Many locals view Minnesota as an exceptionally green community -- and why not? The recycling rate here consistently ranks among the nation's top five.

But Minnesota Green Corps -- a new statewide program that's training a fresh crop of environmentalists -- wants to dissect a different statistic: why the rate has not improved in nearly a decade. To learn more about its residents' recycling habits, and work to reignite the green campaign, the corps launched a 12-month project aimed at providing answers.

The work began last week, with workers sorting and analyzing trash from 100 houses in Minneapolis' Seward neighborhood. It's a dirty job -- part of the day's "fun" included maggot races -- but it's a project that Minnesota Green Corps, a division of Americorp, believes will make a difference.

"How can you really tell people what to do if you don't know what's in there?" said Pam McCurdy, a strategic marketing specialist for the Minnesota Pollution Control Agency, which runs the Green Corps program. "You have to get in there," she said, looking over an assembly line of navy blue trash carts.

And get in there they did. Working out of an old unused Public Works Department garage, the four Green Corps members and a few volunteers sifted through coffee grounds and crunched TV dinner sleeves. They picked out sheets of newspaper and crumpled paper towels.
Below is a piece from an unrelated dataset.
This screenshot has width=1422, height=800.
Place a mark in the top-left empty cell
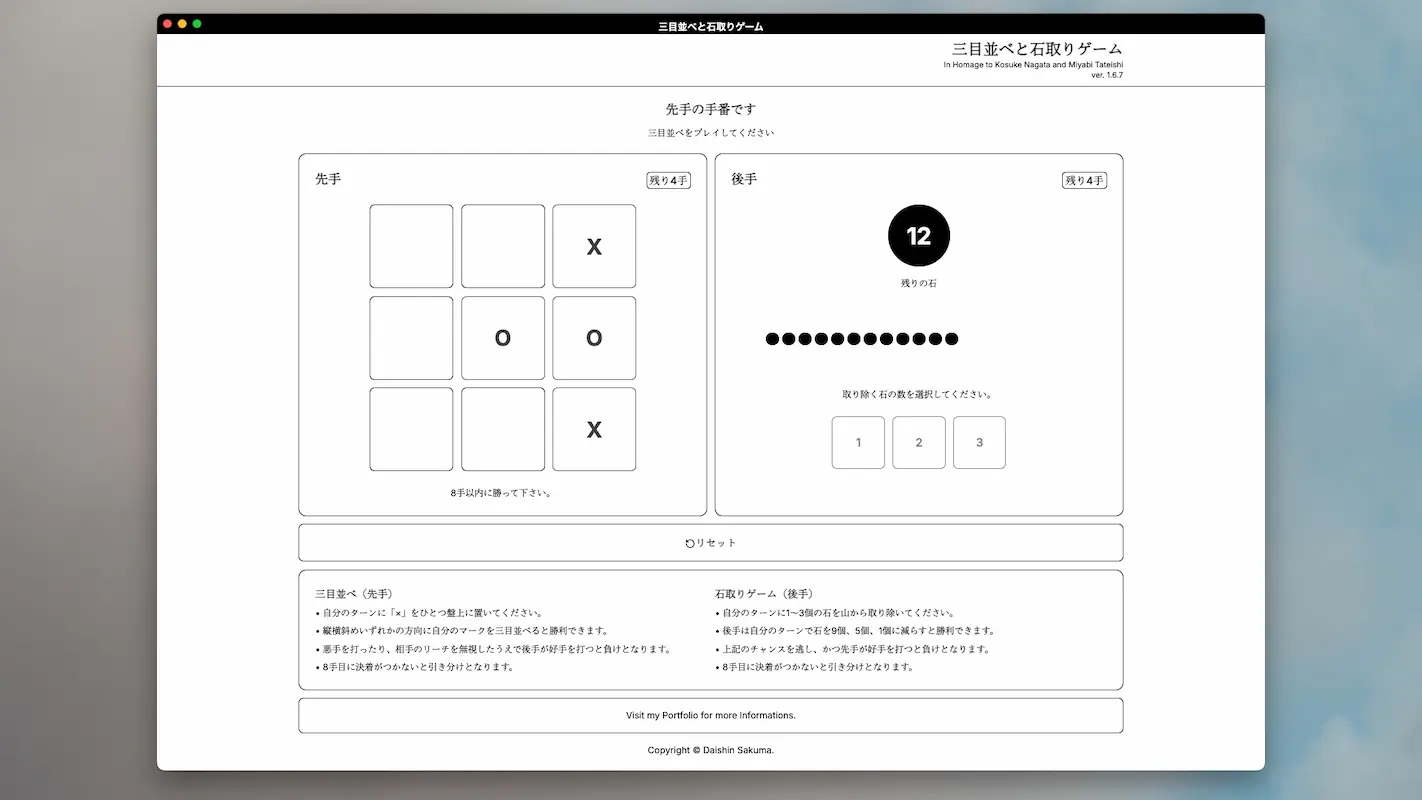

They pulled away banana peels and broccoli stems. Each smelly article was meticulously separated into blue bins by category, and then the bins were weighed and recorded.

The Hennepin County recycling project is one of 26 programs for the fledgling Minnesota Green Corps, which sent members to 25 local governments, nonprofits and educational institutions statewide this year, its second year of operation.

The effort has four prongs: energy conservation and air quality, waste prevention and recycling, green infrastructure, and a "living green" outreach. While working to help communities in need, the program also places high priority on training and educating its members, many of whom are transitioning into new, environmentally oriented careers. They work for next to nothing: $11,400 for 1,700 service hours. But they are driven by the conviction that their efforts will someday represent meaningful change.

"I like the idea that everyone really can do something," said Nancy Lo, a full-time Green Corps member who will be seeing the project through from beginning to completion. "It's easy to say, 'Gee, I throw away a lot of stuff, but when you actually put numbers on it, it makes you stand back and go, 'Wow.'"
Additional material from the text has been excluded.